Now you’ve lost the affiliate marketing and dating crowds but have a few personal development readers who want to loyally follow your blog. But when you talk about your pets the following day, the personal development crowd disappears.
Do you see how this strategy never works? Can you see how you will never grow a loyal, targeted blog following that actually grows your business if you try to cover multiple niches?
Blogging about one niche doesn’t limit your potential. Covering a single niche amplifies your potential long-term because the expertise you develop as a single niche blogger mushrooms into massive referral business.
2: Stifles Creativity
Some believe that covering one niece stifles your creativity.
How can you become creative if you cover one topic day after day?
By asking that question, I mean that your ego cares about this question but do your readers care about this question. If your ego cares and your readers don’t care it logically makes sense that you will either publish a cyber diary for your ego as you change niches or you will become a specialist who serves your readers, all of whom appreciate your expertise.
Jack of all trades types never become creative because they scatter their attention and energy between too many ventures. Specialists become highly creative or even geniuses by doing one thing so patiently and persistently that they do it incredibly well.
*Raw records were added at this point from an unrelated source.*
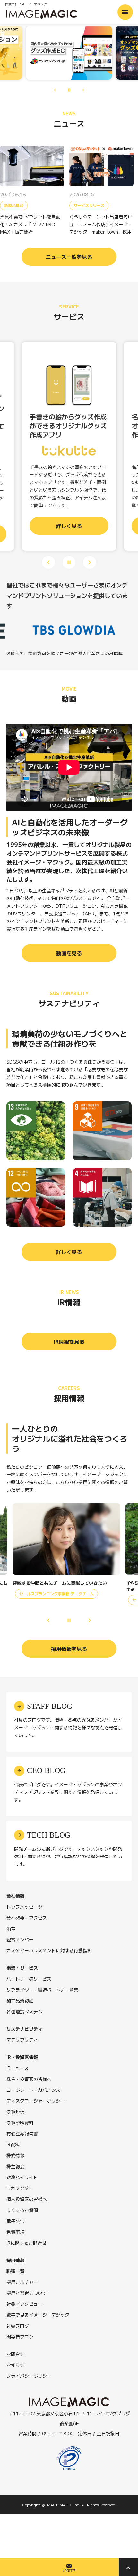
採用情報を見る (69, 1649)
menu (125, 12)
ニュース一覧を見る (69, 257)
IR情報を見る (69, 1341)
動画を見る (69, 953)
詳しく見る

Your readers want you to become creative in one niche because the world trusts specialists. They care very much about that.
Your ego wants to express itself across multiple niches but your readers don’t care about that. Do you want to blog for yourself and be broke with no readers? Or do you want to blog for an increasing audience that accelerates your success because you blog about what they care about?
In truth, specialists become the most creative people in the world because they explore one topic inside out. You do not know what it means to be creative until you develop the discipline to explore only one topic for 10, 15 or 20 years or more. At one point, I wrote and self-published 60 eBooks on the blogging tips niche alone. Does that sound like a creative guy to you? Or does it sound like someone who lacks creativity, or who robbed himself of the chance to be creative by not blogging about multiple niches?
I have since limited my eBooks to far fewer to promote each one effectively but the idea is this: where your attention and energy goes, grows. Give your attention and energy to one niche and that niche will grow through your astounding creativity over the long haul.
Conclusion
Cover one blogging niche. Don’t trust the ego and its silly demands concerning creativity and potential.
Specialists are the most successful, happy, creative bloggers in the world.
Be a blogging specialist to succeed.